Gran parte de estas cuestiones, planteadas no desde lo autobiográfico sino desde la misma condición humana, forman los temas de su obra y explican ese interés, entre otras cuestiones, por la pintura española. Tanto sus crucifixiones como las distintas variaciones del retrato del Papa Inocencio X de Velázquez. Lo que le interesa no es el clasicismo, la luz o la forma, sino cuestiones mucho más vagas y abstractas, como el poder, la soledad, la violencia y el cuerpo entendido como continente del ser humano, pero al mismo tiempo como materia, como carne. Esa idea del cuerpo como carne, como contenedor abierto y destruido hasta reducirse a simple materia, la carne, puede verse en sus distintos Estudios para una crucifixión.

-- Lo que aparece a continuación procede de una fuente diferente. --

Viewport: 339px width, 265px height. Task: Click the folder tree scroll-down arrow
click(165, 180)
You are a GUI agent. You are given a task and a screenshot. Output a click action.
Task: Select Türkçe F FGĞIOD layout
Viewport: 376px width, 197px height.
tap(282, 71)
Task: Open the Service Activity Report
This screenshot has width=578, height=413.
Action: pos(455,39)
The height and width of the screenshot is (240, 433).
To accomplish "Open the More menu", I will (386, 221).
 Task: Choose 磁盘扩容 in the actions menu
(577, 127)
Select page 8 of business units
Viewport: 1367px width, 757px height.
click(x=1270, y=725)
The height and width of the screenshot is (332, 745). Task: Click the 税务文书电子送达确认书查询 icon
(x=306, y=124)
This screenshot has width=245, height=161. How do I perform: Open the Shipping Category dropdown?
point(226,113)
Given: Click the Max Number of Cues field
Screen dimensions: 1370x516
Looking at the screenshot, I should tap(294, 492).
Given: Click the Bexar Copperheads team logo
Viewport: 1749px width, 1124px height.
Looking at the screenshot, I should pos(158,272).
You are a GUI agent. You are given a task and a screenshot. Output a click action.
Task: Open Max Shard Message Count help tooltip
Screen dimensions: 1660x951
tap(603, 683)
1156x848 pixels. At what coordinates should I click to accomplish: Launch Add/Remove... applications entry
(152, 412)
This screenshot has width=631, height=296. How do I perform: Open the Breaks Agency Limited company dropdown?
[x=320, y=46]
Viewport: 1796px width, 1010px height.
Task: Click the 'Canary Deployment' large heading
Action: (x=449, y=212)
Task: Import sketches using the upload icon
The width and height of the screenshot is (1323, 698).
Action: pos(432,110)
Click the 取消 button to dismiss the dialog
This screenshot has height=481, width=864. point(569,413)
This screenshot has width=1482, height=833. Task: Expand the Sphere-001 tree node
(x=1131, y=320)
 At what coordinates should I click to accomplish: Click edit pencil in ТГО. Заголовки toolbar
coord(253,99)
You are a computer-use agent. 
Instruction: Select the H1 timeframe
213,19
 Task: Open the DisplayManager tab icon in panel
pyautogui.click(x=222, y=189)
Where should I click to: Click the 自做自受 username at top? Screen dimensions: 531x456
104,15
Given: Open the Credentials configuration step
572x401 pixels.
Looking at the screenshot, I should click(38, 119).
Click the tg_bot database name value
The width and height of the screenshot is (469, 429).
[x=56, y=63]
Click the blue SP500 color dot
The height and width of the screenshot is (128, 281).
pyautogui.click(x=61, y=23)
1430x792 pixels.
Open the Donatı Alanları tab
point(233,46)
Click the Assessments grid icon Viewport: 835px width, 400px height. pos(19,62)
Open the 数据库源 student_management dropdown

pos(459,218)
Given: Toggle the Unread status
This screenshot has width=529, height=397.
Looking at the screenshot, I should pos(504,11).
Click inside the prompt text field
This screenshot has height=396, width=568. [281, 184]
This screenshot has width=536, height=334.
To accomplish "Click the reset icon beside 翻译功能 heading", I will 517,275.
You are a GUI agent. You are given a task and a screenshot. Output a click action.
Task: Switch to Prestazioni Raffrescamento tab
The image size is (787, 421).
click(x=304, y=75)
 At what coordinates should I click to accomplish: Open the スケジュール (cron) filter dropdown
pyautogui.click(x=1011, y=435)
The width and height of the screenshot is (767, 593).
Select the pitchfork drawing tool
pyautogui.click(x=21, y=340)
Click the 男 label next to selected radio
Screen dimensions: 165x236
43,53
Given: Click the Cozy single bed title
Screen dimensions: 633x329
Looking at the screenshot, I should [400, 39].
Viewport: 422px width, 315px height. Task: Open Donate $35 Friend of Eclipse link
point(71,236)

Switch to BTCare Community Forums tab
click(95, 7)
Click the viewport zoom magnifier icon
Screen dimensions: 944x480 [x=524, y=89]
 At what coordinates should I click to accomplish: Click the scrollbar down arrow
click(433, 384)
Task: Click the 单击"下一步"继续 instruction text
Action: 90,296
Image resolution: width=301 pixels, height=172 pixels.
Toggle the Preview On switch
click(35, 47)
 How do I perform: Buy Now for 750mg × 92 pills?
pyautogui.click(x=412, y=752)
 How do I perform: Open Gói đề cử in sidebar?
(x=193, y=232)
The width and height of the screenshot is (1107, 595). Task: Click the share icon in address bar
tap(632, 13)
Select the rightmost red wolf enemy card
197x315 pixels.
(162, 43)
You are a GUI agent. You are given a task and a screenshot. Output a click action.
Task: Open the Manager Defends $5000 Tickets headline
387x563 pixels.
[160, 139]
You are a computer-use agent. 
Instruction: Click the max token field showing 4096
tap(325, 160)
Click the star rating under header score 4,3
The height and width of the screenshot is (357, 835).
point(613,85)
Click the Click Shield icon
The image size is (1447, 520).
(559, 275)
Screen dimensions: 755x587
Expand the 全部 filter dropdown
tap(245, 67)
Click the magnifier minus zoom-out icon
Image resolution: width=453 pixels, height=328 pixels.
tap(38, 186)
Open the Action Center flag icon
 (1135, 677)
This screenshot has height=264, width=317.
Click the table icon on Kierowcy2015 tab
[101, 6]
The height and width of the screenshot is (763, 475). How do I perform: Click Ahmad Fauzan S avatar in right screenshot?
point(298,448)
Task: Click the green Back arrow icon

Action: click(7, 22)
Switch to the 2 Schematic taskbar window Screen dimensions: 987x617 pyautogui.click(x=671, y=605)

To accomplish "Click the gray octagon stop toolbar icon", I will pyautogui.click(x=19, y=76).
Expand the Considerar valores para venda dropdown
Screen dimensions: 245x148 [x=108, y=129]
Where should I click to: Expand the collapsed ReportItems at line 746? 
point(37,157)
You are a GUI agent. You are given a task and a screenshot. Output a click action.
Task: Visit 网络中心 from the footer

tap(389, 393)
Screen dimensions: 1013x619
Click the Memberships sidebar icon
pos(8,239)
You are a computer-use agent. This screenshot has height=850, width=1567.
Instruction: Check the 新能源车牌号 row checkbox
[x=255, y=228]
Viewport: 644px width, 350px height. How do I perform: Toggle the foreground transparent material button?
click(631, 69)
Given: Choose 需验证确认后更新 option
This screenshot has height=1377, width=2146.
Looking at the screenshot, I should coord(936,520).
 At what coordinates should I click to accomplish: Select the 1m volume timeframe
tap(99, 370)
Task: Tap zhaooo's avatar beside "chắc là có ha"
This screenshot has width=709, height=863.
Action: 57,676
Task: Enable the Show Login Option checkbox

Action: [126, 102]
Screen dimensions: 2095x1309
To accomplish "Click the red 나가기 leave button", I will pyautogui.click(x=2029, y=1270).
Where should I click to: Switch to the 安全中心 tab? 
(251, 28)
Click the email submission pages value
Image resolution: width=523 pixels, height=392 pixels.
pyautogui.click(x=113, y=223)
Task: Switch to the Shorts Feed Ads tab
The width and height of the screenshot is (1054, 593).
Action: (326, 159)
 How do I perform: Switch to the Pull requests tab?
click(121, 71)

Bacon: Estudio según Velázquez, 1950. A la derecha, Velázquez: El bufón, el primo, 1644

No cabe sospecha de que Bacon fuera una persona religiosa, pero la crucifixión, una de las ideas claves de la religión católica, es la descripción visual de una tortura mortal de crueldad extrema. Y es en esa idea de la tortura, la violencia, donde Bacon encuentra una de las cuestiones centrales de su pintura: la abyección. El sentimiento de abyección está ya en esa Furia (1944) que describe un ser de cuerpo informe y una cabeza con boca semihumana, que lanza un alarido inaudible para nosotros. En Tres estudios para una crucifixión (1962), la pieza que se adivina al fondo de las salas al acceder a la exposición, el cuerpo abierto en canal, reducido a la materialidad de la carne, es una constante en los tres lienzos del conjunto. Están, por otra parte, los estudios del cuadro de Velázquez, donde Bacon introduce una de las cuestiones fundamentales de su pintura: la reproducción de imágenes. El trabajar en base a fotografías y no a la percepción del mundo. En sus conversaciones con David Sylvester, Bacon diferencia la función de la pintura y la fotografía. En la pintura clásica, dice, queda siempre un resto religioso. La fotografía, en cambio "no es una figuración de lo que se ve: es el modo en que el hombre moderno ve". El viejo mito del lienzo en blanco sería un error. La pintura moderna estaría asediada por imágenes, clichés, estereotipos visuales. Todo lo que conforma la cultura visual contemporánea.

Bacon se negó a ver el cuadro original de Velázquez y lo reprodujo siempre a partir de fotografías, introduciendo en el rostro del Papa otro que siempre le impresionó: el primer plano del grito de la anciana en la escena de las escaleras de El acorazado Potemkin, de Eisenstein. Tampoco utilizó el posado en ninguno de los retratos que cierran la exposición, hechos siempre a partir de imágenes tomadas de los medios o encargadas a fotógrafos. Las vitrinas que muestran los objetos encontrados en su estudio dan idea de un caos visual y material de recortes de periódico, planchas de contactos, fotos retocadas, que contrasta fuertemente con la pureza de sus cuadros.